In fact, we’ve learned of a push to take a hard look at in Northeast Ohio. The I-TEAM got a look at how it works with video from the Franklin County Sheriff in a case with an arrest.
That video shows a deputy going after a driver. But, he shoots a tracking device onto the vehicle. That tells him where to go to find the suspect so that he does not have to get into a chase.
The Franklin County Sheriff and others around the country are using the StarChase technology.
Video from StarChase shows a tracker shot from a cruiser. The device allows a car to get away, at first, but it can’t disappear. A spokesperson for Star Chase wrote, “Our solution stands out because it allows law enforcement to remove the danger from the situation with a new tactic that reduces the force needed to arrest a suspect.”
This has attracted the attention of Cleveland City Council members. Councilman Kevin Conwell says a committee will hold a hearing on the equipment.
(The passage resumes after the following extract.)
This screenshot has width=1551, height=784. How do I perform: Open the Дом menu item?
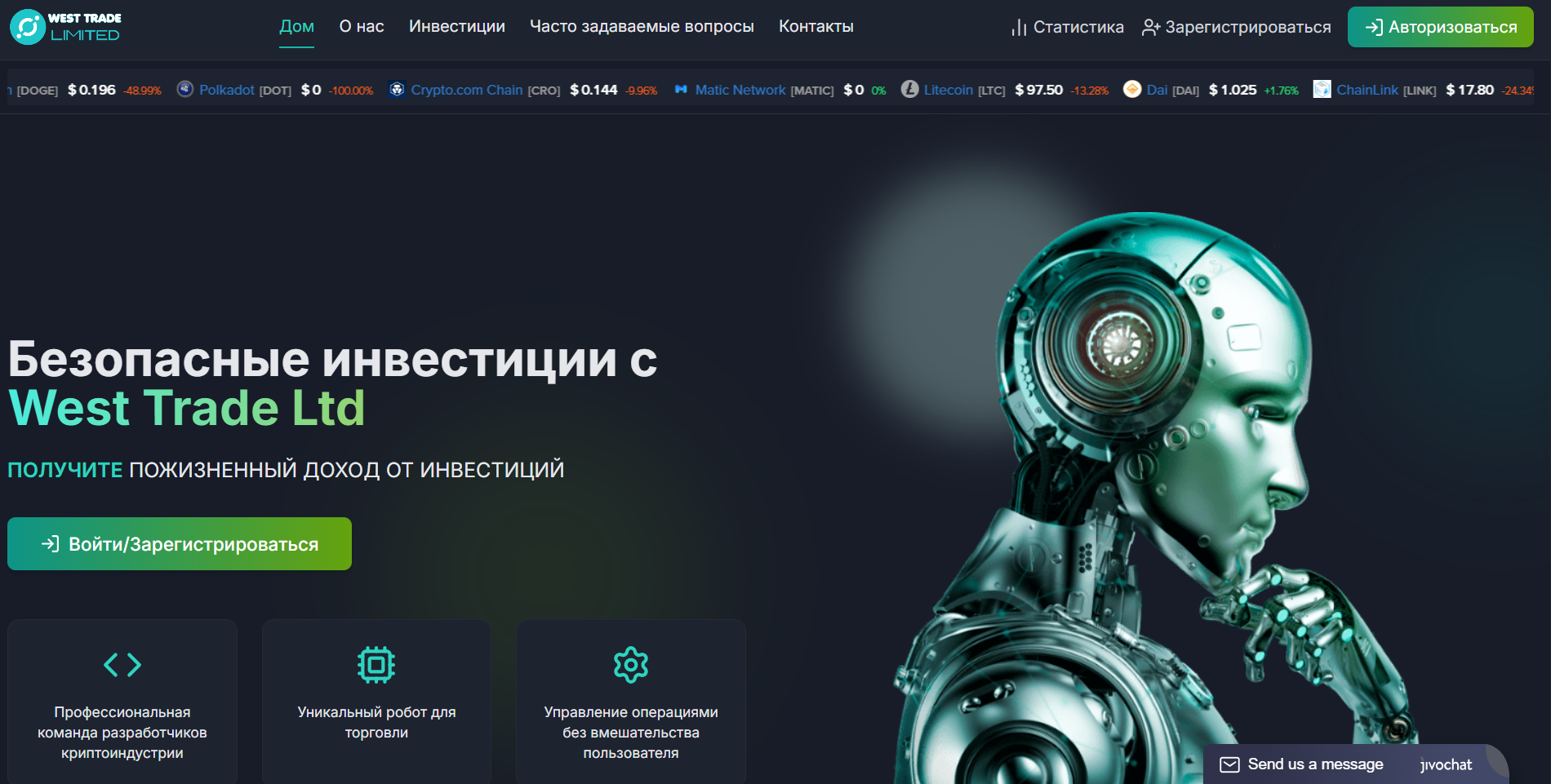pos(296,26)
Conwell said, “We have to turn every rock over everywhere.”
He added, “So, then we can understand it better, too. Find out the pros and cons from Franklin, so we can then make sure it’s a good fit.”
This comes with a growing demand for Cleveland Police to simply allow criminal suspects to drive off. We’ve shown you, Cleveland officers are often ordered not to chase suspects.
Even this week, Cleveland officers were not allowed to go after a car taken from a retired officer who’d been carjacked in Maple Heights.
Radio traffic shows an officer calling out, “I’m behind the agg rob Civic. We have permission to pursue?”
A supervisor responds with, “No, not at this time. I don’t have any information on it.”
Not pursuing suspects often leaves victims furious.
A victim of a carjacking in Tremont told the I-TEAM, Thursday, “Anger. Frustration. When you feel like you’re the one who needs help, and now they can’t do it.”
He added, “Everyone deserves, I feel like, the utmost effort from law enforcement.”
The company behind the tracker system says the cost to install the equipment in a patrol car comes to about 5,000 bucks a car.
Cleveland Police tell us they have looked at this before. They may look at it again.
The Ohio Highway Patrol tells us troopers also looked into this before, but they decided against buying it.
Meantime, Sgt. Jennifer Ciaccia, a Cleveland Police spokesperson, emailed a comment about officers not being allowed to pursue the retired officer’s car after the carjacking. She wrote, “The call-off was due to the time of day, rate of speed, people in the area. Investigators were able to arrest the driver and recover the stolen car via other investigative strategies.
“Chasing is not always the right answer.”
Now, talk of another option. And, success in one part of Ohio is sparking the question, ‘Why not here?’